You’re not actually in the process until you are actually talking and pitching to a partner. You require a partner as a champion and I don’t mean just ‘Yeah, yeah, I’ll bring it to the investment committee.’ That is a sign you’re dead. You need an ally inside the firm.’
You also need the courage to walk away from venture capitalists on occasion. My advice is if it gets dragged out, walk away. Take your losses and go somewhere else (and) continue pitching your deal until you get it financed.
If somebody takes eight, nine months to look at your deal, they are going to grind you down and you are probably not going to get financed.
Entrepreneurs are surprised just how close the relationship becomes with venture capitalists, especially in the earliest rounds of financing. Because a start-up will likely have limited management resources, venture capital executives might go beyond just taking a director’s chair to getting involved with day-to-day decision- making.

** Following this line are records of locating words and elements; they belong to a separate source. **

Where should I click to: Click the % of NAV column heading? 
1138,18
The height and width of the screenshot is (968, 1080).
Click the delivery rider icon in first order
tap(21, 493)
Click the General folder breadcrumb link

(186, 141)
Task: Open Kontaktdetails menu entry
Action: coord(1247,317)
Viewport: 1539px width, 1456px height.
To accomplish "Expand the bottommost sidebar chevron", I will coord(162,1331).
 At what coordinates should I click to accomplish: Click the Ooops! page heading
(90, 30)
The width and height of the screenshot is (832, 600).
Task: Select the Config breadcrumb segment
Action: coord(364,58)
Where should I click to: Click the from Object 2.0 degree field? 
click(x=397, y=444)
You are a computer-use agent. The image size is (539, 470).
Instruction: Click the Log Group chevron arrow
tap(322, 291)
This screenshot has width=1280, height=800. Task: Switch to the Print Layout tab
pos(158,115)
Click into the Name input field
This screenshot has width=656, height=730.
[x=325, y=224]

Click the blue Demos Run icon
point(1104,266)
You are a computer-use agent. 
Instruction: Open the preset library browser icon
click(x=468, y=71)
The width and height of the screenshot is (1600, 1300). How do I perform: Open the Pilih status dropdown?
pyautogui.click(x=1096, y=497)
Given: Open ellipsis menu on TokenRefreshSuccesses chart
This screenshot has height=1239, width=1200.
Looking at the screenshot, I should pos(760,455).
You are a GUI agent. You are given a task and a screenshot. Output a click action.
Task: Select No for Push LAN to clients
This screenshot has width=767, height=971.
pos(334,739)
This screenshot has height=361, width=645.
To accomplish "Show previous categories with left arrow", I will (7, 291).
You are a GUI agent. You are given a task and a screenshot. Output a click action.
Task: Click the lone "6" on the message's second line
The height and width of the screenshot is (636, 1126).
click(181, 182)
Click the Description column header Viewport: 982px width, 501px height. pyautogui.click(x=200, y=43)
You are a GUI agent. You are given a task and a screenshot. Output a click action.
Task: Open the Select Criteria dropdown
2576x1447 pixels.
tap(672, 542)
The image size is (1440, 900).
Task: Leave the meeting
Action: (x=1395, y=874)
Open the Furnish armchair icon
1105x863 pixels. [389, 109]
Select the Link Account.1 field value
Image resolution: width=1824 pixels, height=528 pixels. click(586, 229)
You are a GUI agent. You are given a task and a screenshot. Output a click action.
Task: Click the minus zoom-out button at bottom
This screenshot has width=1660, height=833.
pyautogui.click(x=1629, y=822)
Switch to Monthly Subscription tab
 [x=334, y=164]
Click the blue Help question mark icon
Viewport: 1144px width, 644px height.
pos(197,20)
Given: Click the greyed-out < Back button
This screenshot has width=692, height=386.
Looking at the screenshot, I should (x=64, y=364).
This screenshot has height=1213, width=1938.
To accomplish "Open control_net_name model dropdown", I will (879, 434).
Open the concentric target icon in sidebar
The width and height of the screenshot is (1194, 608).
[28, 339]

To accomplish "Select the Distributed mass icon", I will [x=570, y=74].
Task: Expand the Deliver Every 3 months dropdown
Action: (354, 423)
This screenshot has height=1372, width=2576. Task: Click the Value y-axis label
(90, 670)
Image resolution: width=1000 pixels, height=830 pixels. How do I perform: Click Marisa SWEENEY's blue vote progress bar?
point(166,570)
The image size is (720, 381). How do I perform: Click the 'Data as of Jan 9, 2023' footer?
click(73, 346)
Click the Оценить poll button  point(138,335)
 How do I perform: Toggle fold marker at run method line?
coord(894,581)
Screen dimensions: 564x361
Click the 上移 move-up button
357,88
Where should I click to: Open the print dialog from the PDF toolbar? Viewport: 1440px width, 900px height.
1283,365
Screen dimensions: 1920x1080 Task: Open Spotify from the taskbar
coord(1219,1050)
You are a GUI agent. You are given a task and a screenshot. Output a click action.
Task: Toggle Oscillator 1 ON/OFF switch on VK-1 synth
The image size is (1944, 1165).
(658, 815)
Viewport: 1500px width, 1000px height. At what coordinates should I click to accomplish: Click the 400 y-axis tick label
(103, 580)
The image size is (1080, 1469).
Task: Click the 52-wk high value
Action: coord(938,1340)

The entrepreneur’s first sort of venture capital firm that they want to work with, becomes so to speak, actually part of their company. If you can get people that not only buy into the idea but are enthusiastic about it, give you some help, that’s a real plus.
If the chemistry isn’t right there you should probably back off. You have to really get that mix right because you’re in it for a long time together.
Success in business boils down to relationships. Start networking from the very beginning. Look for associations to join and local business groups to attend. Face to face networking is even more important in this Internet age. Every contact is potentially valuable to your business.